Friday, April 15, 2011

Pieces of the Past from My Own Past

         As we've discussed previously, our relatives in the past were very good at finding ways to be thrifty and re-use things    My daddy's mother left a legacy of some charming pieces and I was so fortunate to become their caretaker.  When the family was sorting through all the things that come with closing a home, I was asked what I would like to have.  It was from her yard and pieces of her handwork.  This was, and is, how I remember her.

       She was the consummate gardener who could make anything grow...her garden was a collection of all the old-fashioned beauties:  roses, irises, lilacs, hollyhocks, poppies. phlox...from spring through frost, in the driest part of southwestern Oklahoma, her entire yard was a kaleidescope of colors and fragrance, each bed edged in the tidy borders she remembered  from her South Carolina roots.

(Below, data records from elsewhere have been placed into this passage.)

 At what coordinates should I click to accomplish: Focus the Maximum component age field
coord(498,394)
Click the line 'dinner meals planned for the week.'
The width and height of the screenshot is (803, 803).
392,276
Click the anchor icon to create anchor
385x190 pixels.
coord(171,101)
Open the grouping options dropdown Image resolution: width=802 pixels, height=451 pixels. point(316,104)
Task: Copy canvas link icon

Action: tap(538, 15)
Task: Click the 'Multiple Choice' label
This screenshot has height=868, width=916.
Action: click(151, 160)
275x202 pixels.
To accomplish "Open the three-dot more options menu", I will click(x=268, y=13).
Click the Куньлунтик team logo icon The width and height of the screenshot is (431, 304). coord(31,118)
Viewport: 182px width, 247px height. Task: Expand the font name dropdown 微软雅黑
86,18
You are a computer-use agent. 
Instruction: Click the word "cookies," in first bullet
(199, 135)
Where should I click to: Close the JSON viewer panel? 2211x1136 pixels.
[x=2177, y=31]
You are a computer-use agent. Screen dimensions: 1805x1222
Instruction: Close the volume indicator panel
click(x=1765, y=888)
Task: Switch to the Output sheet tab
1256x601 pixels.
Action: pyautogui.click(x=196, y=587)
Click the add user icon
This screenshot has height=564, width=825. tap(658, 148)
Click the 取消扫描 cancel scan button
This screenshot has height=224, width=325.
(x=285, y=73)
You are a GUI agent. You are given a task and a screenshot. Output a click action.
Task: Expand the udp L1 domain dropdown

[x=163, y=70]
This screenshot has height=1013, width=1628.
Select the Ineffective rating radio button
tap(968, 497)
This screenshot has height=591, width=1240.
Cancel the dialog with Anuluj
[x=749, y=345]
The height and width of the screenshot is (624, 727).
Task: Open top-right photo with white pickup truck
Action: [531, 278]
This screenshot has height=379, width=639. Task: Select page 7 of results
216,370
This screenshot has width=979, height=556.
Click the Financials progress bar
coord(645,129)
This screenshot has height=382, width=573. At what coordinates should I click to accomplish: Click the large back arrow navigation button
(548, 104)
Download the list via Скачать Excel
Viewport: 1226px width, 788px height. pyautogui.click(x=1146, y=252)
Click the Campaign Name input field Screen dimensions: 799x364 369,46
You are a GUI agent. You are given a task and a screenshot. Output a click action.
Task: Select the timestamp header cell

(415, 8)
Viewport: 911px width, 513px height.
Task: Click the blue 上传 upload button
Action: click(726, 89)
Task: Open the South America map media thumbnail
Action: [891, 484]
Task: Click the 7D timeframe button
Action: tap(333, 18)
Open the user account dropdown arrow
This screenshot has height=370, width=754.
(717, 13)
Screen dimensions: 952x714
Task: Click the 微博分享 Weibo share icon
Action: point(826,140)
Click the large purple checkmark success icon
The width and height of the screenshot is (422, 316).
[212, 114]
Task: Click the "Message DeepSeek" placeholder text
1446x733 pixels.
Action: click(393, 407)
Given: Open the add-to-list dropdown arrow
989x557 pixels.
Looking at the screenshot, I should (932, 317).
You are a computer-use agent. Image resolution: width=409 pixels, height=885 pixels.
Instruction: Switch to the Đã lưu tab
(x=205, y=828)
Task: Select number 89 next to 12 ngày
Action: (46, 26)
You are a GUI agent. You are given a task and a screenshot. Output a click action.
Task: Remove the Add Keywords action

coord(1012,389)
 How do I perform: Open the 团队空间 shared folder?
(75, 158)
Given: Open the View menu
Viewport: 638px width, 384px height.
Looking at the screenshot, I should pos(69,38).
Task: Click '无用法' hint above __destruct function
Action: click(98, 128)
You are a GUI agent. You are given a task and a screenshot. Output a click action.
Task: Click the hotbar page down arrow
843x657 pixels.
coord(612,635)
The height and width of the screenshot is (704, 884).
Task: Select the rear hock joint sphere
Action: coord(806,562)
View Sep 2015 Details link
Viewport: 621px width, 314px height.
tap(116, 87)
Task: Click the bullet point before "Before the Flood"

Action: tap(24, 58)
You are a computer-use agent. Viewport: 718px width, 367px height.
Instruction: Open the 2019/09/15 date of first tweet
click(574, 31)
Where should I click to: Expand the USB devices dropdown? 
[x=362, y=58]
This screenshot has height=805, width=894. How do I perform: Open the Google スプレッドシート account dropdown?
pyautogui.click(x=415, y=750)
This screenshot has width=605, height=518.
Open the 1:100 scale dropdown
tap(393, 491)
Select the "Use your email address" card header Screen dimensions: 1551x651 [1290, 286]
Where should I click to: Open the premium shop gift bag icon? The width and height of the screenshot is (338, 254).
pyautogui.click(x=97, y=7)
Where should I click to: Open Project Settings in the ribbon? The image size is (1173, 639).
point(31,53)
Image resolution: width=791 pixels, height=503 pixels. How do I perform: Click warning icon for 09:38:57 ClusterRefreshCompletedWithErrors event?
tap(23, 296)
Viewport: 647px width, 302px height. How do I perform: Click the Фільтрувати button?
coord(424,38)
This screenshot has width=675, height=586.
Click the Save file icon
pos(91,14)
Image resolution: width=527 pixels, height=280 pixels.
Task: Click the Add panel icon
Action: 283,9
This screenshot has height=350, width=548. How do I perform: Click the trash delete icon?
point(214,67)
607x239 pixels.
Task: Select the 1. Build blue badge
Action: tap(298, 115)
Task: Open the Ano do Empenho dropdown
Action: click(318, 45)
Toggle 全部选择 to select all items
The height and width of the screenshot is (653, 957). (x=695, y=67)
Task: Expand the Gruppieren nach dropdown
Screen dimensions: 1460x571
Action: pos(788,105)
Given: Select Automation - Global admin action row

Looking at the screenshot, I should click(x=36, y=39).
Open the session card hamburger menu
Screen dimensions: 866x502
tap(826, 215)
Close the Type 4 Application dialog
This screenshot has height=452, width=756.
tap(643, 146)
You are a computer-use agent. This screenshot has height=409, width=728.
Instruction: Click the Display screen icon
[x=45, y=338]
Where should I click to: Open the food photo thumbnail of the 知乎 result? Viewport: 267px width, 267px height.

       Each evening, weather permitting, she would sit on the porch after dinner so we could visit...always with a piece of handwork, the current bit of her endless creations.  No one else was interested in these treasures...I got everything there...and still cherish them.  One of the surprises in all this came along some years ago.

       She had crocheted an edging around a set of damask napkins, so I chose to use these for our family holiday dinners.  Washing and ironing were standard afterwards; I was surprised one day when I shook one of them out.  When I held it up to the light I saw some very faint lettering here and there on the napkin.  It was in block letters and printed outside the woven damask pattern (the only place I could was almost like trying to read shadows!)


        The damask fabric must have started its life as flour or sugar sacks?  The pattern was done on the sack in squares so it could be used that way?   I'm still not sure, but what little research I've done indicated there were finer fabrics which were used for handkerchiefs or baby why not!  I tried hard to photograph some of the lettering to share, but it is so faint now that the camera wouldn't capture it.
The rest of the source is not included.